Segment Start: Record set
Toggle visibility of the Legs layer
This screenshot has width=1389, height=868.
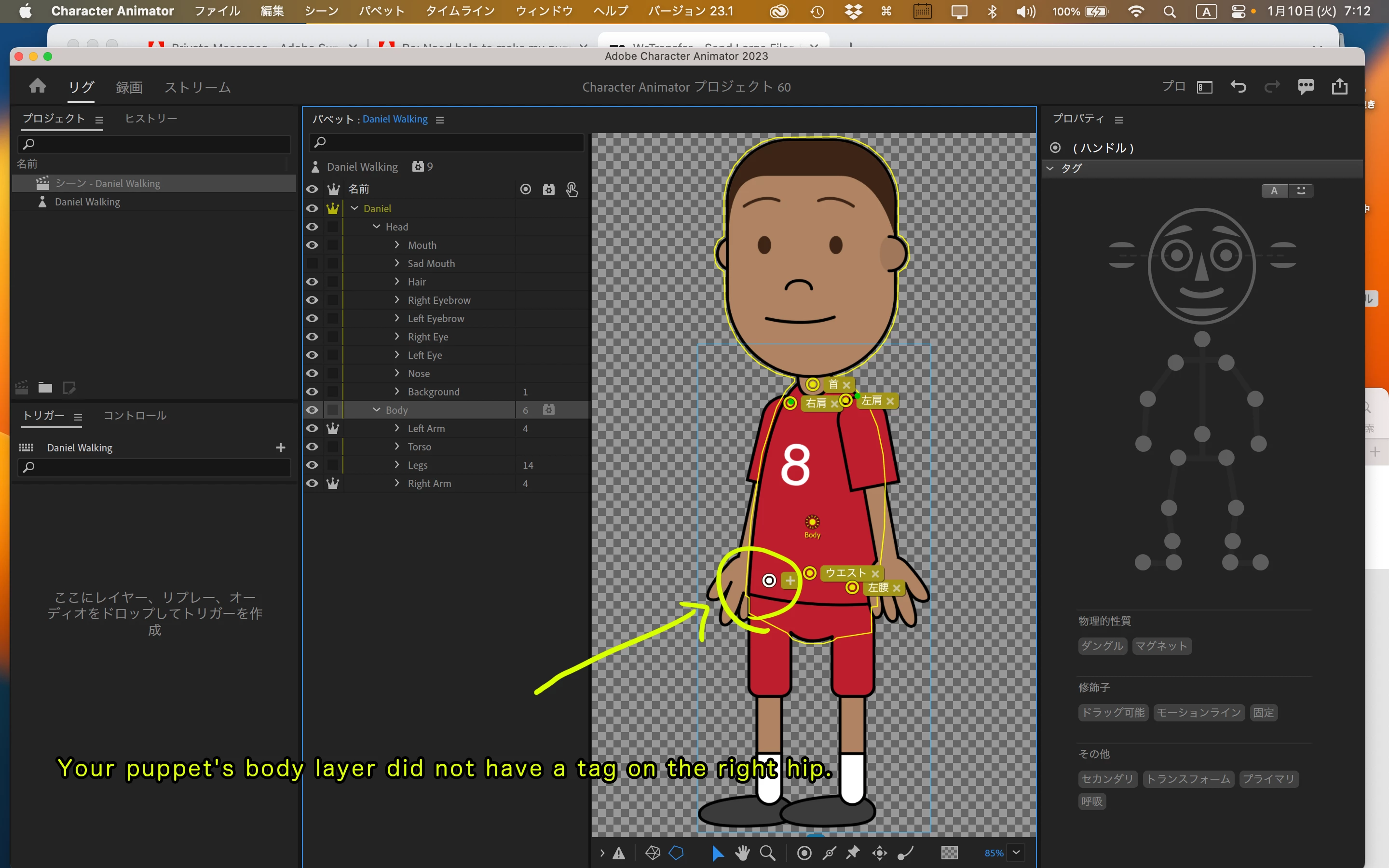[312, 465]
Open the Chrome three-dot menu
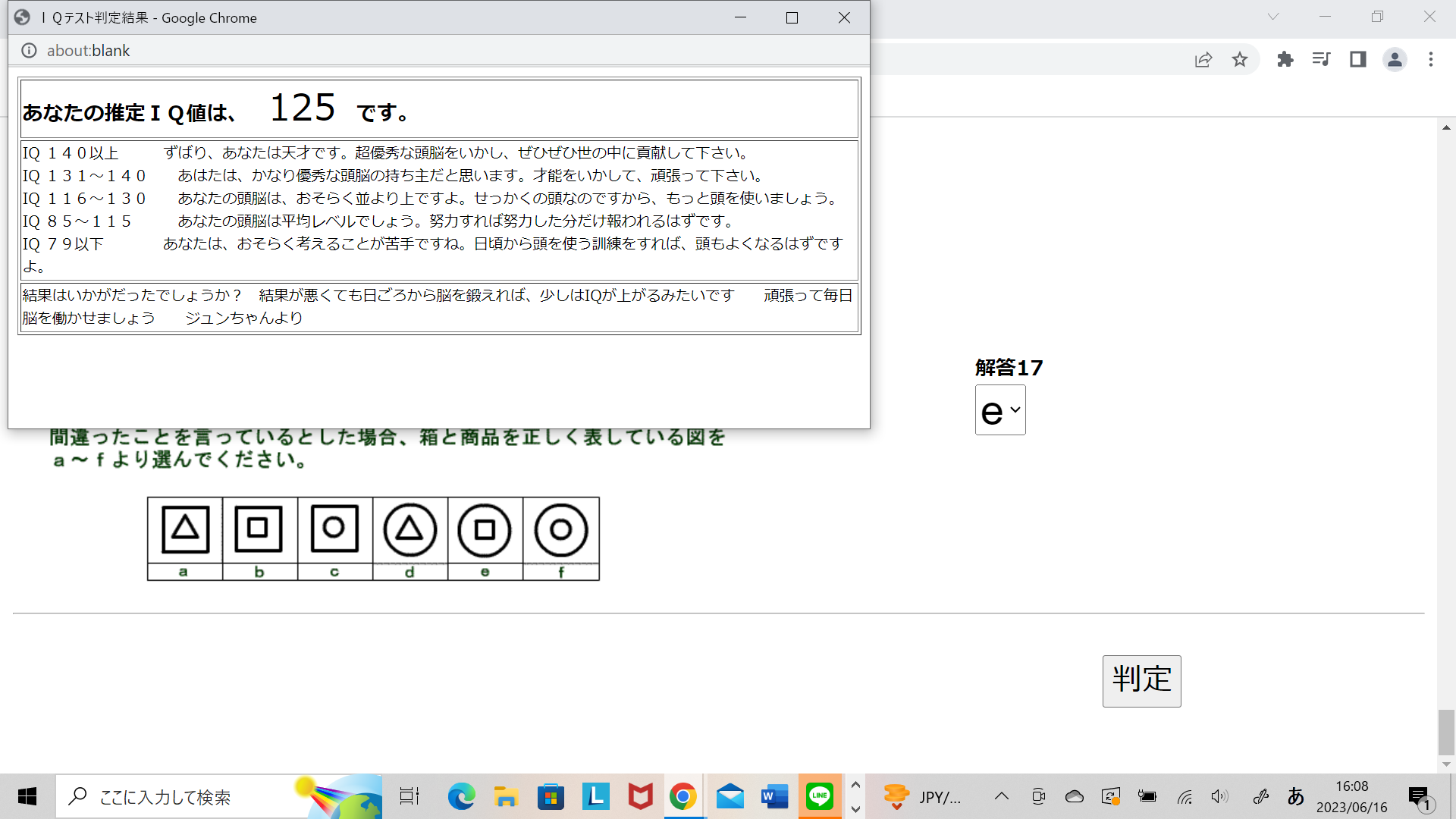This screenshot has width=1456, height=819. (x=1431, y=59)
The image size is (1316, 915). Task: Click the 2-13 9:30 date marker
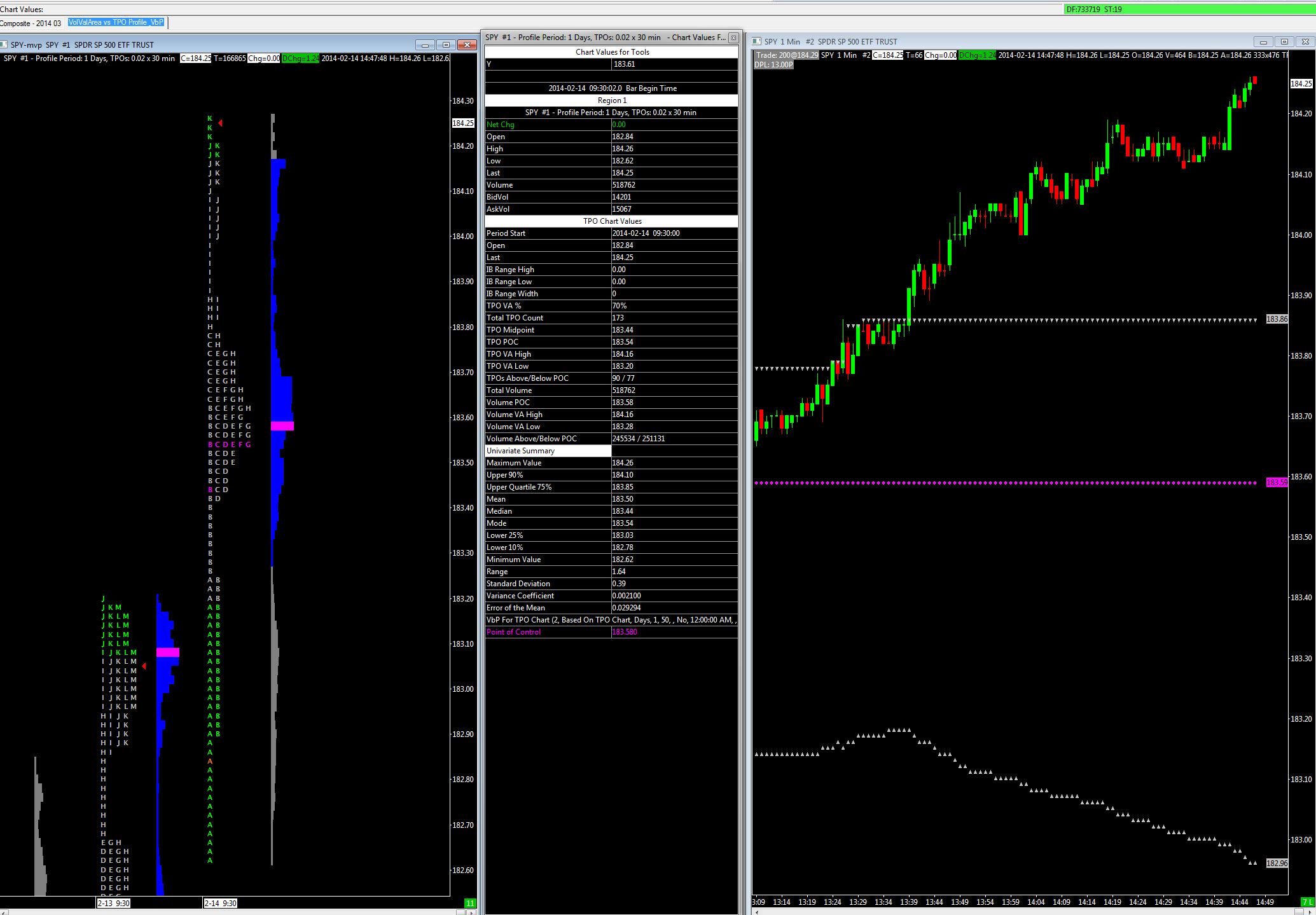point(114,903)
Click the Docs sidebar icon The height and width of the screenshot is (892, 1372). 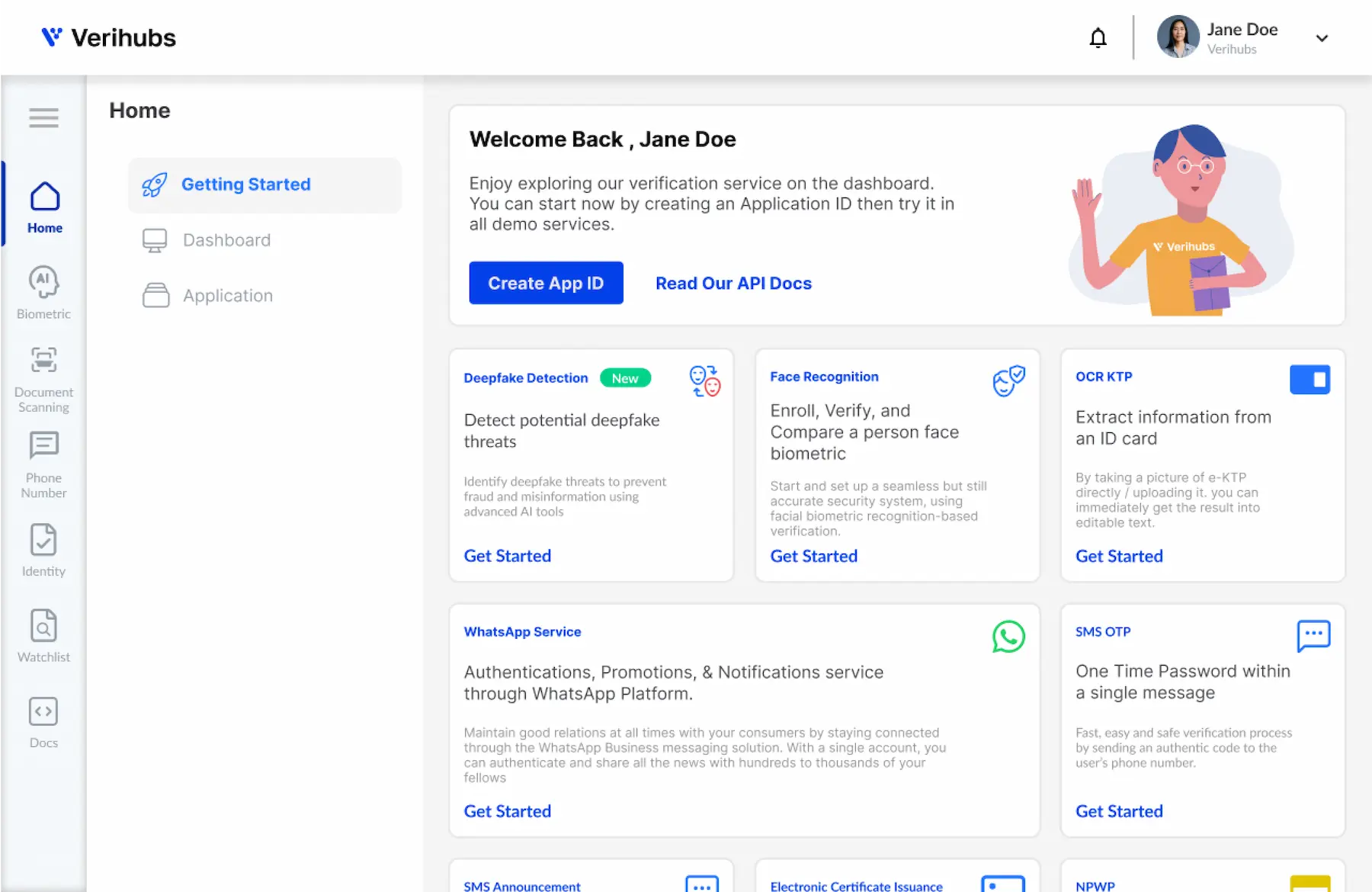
Segment End: Record set
◆ **Exercise description**
All lines from the one containing "Open the Chrome three-dot menu" to the last line of the records above, and no others, should be returned unchanged, without pictures.

◆ **Response to the exercise**
Open the Chrome three-dot menu
This screenshot has width=1456, height=819. (x=1431, y=59)
The image size is (1316, 915). Task: Click the 2-13 9:30 date marker
point(114,903)
Click the Docs sidebar icon The height and width of the screenshot is (892, 1372). 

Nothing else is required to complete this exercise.